Collected data entries:
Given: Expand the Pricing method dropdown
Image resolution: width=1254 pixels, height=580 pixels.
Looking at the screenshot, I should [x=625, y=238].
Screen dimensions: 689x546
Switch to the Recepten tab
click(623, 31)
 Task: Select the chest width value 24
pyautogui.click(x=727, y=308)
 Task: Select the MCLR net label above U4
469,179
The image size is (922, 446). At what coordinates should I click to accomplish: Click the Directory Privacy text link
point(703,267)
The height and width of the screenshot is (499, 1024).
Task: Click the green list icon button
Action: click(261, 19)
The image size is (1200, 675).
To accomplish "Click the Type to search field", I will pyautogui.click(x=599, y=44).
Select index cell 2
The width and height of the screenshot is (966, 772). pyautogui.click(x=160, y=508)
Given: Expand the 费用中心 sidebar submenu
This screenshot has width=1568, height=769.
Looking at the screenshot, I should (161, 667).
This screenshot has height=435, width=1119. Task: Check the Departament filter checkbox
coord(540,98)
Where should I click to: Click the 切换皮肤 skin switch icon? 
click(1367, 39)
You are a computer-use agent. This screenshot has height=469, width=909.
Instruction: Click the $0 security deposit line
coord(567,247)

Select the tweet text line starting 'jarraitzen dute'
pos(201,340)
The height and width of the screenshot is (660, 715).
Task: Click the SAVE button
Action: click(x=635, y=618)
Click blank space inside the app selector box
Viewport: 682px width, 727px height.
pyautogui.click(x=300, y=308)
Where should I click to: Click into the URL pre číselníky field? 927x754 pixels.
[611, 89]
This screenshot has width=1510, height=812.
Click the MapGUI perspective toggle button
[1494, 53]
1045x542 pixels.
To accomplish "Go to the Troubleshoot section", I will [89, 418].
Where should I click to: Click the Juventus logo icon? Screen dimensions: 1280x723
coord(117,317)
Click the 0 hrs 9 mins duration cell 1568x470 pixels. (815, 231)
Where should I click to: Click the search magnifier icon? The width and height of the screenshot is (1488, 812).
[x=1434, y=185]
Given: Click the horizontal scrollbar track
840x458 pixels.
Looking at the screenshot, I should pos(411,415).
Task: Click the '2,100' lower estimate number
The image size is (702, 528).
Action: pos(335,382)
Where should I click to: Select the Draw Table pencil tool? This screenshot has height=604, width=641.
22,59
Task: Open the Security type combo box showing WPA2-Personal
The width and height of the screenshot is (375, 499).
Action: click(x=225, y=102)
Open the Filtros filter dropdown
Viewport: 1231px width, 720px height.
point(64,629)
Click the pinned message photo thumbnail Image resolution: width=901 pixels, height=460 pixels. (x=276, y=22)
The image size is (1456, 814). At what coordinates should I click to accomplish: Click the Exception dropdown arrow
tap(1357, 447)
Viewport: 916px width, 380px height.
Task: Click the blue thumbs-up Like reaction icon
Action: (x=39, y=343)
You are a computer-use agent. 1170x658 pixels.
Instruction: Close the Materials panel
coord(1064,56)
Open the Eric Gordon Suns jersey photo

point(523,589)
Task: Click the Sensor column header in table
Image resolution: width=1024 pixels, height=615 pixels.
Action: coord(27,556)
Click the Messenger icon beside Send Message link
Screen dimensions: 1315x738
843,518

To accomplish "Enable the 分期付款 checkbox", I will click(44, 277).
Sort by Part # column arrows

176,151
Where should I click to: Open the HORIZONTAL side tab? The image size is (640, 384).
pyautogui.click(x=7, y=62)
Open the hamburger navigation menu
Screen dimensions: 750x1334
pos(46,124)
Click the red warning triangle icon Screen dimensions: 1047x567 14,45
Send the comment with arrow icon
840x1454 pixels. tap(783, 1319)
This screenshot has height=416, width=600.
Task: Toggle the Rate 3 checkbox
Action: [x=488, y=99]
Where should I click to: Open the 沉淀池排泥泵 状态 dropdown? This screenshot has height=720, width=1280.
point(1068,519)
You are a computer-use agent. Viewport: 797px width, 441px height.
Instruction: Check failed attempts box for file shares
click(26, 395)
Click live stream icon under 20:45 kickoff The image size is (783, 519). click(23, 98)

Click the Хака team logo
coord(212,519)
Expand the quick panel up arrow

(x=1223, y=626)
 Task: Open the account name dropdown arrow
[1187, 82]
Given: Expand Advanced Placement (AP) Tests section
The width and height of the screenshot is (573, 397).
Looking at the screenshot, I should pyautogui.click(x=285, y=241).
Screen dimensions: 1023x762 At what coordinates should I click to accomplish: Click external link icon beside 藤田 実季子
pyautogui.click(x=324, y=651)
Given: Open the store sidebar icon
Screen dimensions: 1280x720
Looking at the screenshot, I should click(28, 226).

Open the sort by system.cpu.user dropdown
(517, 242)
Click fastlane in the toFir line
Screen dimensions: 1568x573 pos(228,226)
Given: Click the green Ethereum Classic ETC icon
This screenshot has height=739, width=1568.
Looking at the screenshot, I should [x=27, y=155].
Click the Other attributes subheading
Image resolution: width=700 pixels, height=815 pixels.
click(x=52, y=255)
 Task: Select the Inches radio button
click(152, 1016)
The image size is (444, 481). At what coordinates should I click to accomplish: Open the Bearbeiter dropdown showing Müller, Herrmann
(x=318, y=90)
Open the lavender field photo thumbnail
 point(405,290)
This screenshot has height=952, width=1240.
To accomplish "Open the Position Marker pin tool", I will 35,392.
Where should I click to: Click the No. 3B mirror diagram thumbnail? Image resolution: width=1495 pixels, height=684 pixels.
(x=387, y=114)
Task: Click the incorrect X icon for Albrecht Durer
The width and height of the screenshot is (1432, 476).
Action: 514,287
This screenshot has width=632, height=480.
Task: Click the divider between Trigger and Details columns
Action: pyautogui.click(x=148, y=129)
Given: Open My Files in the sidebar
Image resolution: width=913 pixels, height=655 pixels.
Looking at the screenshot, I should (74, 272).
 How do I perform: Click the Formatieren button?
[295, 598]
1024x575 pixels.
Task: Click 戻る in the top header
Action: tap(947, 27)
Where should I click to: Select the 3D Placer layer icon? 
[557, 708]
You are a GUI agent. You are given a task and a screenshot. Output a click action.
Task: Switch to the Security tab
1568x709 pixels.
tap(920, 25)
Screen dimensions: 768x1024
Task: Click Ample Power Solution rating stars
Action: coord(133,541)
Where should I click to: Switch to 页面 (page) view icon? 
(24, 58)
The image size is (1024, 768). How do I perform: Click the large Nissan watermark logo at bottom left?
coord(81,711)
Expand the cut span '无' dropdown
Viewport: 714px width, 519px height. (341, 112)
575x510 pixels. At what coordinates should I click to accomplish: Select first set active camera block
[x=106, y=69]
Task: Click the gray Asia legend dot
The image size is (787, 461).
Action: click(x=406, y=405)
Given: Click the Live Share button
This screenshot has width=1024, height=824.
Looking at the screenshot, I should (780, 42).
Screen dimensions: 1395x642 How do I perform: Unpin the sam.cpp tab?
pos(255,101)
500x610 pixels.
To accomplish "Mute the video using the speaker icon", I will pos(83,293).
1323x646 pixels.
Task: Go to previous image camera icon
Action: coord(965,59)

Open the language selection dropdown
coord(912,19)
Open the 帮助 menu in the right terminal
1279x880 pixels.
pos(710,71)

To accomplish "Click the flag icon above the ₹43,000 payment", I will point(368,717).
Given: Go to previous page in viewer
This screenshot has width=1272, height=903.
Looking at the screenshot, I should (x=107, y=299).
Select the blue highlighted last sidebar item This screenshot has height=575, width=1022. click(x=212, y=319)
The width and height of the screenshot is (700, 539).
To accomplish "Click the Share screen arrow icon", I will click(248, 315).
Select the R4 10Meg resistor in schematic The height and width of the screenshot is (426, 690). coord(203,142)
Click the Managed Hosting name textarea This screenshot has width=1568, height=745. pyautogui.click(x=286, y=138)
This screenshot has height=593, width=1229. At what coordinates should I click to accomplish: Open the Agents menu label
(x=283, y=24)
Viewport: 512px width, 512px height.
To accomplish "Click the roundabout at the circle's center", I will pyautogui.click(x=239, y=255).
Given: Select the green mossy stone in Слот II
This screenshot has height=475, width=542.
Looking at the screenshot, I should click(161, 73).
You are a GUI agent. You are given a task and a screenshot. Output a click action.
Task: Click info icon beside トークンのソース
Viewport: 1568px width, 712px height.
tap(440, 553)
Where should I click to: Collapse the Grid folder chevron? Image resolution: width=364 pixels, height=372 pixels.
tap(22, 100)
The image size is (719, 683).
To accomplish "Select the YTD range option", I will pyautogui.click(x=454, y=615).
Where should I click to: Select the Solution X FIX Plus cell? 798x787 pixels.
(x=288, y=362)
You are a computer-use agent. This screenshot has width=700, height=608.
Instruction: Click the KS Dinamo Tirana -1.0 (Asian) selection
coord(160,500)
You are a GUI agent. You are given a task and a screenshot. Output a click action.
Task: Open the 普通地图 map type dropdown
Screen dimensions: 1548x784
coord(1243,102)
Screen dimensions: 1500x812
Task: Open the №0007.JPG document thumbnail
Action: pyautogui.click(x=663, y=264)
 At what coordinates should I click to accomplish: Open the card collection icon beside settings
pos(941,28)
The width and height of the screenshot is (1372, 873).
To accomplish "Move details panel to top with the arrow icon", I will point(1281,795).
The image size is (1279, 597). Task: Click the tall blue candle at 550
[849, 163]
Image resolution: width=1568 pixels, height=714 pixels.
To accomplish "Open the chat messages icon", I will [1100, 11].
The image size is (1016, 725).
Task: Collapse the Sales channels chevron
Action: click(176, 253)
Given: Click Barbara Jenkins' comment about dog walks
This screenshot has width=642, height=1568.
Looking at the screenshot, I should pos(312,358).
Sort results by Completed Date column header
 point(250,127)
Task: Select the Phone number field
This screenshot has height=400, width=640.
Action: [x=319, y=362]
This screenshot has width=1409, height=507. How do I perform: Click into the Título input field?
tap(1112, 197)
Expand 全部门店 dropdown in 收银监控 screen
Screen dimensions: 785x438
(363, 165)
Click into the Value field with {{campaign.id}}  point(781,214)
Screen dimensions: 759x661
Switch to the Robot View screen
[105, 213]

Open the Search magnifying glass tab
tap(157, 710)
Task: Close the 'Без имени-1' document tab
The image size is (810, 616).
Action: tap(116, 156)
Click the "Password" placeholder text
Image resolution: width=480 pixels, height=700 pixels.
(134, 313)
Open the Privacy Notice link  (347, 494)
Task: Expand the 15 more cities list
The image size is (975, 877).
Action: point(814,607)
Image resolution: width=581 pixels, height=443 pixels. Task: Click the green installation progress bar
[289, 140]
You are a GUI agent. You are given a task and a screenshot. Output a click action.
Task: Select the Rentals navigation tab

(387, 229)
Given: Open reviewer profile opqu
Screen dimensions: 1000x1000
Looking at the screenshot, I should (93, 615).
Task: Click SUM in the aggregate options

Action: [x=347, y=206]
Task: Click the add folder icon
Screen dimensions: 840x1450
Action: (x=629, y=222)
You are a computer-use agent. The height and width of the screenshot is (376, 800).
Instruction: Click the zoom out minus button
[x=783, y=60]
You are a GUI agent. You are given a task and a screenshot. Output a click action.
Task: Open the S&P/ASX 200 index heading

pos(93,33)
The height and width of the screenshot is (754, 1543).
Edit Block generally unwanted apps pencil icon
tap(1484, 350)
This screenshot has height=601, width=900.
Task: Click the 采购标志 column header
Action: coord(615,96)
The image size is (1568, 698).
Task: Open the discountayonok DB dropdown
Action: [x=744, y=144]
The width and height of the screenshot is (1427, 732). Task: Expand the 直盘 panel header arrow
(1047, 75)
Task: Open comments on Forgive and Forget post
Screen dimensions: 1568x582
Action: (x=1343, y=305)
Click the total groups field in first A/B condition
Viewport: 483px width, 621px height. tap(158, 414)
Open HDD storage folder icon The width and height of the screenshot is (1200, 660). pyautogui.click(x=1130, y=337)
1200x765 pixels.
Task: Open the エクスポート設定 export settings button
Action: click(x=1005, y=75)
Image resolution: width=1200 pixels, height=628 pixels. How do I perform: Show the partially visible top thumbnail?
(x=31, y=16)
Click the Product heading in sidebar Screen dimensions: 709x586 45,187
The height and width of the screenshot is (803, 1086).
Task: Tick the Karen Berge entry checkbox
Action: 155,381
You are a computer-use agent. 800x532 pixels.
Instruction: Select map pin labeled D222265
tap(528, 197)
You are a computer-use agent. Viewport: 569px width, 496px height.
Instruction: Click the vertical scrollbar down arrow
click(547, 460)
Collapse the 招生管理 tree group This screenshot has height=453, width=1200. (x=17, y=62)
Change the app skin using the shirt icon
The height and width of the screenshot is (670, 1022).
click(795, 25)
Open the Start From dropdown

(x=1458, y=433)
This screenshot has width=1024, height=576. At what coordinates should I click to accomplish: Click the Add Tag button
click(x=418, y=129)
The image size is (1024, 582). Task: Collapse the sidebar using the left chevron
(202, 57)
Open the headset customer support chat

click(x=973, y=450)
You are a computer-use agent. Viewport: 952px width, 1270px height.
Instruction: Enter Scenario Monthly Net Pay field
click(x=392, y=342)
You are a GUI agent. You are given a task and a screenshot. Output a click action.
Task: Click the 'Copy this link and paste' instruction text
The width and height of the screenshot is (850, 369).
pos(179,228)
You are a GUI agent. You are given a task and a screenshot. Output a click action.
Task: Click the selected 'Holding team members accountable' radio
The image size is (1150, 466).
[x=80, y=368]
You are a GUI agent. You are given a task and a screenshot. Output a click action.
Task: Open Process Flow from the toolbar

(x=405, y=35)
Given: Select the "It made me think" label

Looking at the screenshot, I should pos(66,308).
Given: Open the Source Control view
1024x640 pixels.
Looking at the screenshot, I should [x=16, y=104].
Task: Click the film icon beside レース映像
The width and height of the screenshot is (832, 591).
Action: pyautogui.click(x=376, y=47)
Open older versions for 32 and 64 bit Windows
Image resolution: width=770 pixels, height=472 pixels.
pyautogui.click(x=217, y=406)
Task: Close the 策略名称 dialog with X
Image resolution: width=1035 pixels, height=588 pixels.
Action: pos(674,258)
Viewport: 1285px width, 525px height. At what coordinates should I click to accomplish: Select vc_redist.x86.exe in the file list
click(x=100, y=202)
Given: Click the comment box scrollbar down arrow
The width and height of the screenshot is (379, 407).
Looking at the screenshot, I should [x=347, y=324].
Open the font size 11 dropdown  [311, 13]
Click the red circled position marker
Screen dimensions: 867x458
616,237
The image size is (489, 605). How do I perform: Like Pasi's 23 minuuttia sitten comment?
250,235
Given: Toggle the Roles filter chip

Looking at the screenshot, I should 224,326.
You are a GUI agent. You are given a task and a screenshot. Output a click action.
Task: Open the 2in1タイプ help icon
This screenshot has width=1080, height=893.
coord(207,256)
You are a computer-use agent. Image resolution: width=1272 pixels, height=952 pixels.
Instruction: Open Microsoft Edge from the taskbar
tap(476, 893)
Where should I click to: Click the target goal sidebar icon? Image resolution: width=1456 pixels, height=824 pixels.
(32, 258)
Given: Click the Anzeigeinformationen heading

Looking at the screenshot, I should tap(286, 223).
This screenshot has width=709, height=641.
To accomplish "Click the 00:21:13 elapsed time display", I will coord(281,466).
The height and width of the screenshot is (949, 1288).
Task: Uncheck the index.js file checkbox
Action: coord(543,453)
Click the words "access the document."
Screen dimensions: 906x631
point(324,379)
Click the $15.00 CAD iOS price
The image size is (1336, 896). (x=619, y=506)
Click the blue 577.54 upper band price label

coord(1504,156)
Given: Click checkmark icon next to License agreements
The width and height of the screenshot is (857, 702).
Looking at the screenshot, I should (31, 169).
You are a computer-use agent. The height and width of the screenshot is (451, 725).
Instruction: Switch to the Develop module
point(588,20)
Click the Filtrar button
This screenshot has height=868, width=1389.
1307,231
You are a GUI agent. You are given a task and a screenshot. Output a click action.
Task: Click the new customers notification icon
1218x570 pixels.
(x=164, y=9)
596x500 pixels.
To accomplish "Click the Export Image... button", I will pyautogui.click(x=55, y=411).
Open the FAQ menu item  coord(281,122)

Activity: Pull each line containing "computer" from the records.

Reply:
You are a computer-use agent. This screenshot has height=469, width=909.
You are a computer-use agent. 1170x658 pixels.
You are a computer-use agent. Viewport: 797px width, 441px height.
You are a computer-use agent. This screenshot has width=700, height=608.
You are a computer-use agent. The height and width of the screenshot is (376, 800).
You are a computer-use agent. 800x532 pixels.
You are a computer-use agent. Viewport: 569px width, 496px height.
You are a computer-use agent. Viewport: 952px width, 1270px height.
You are a computer-use agent. Image resolution: width=1272 pixels, height=952 pixels.
You are a computer-use agent. The height and width of the screenshot is (451, 725).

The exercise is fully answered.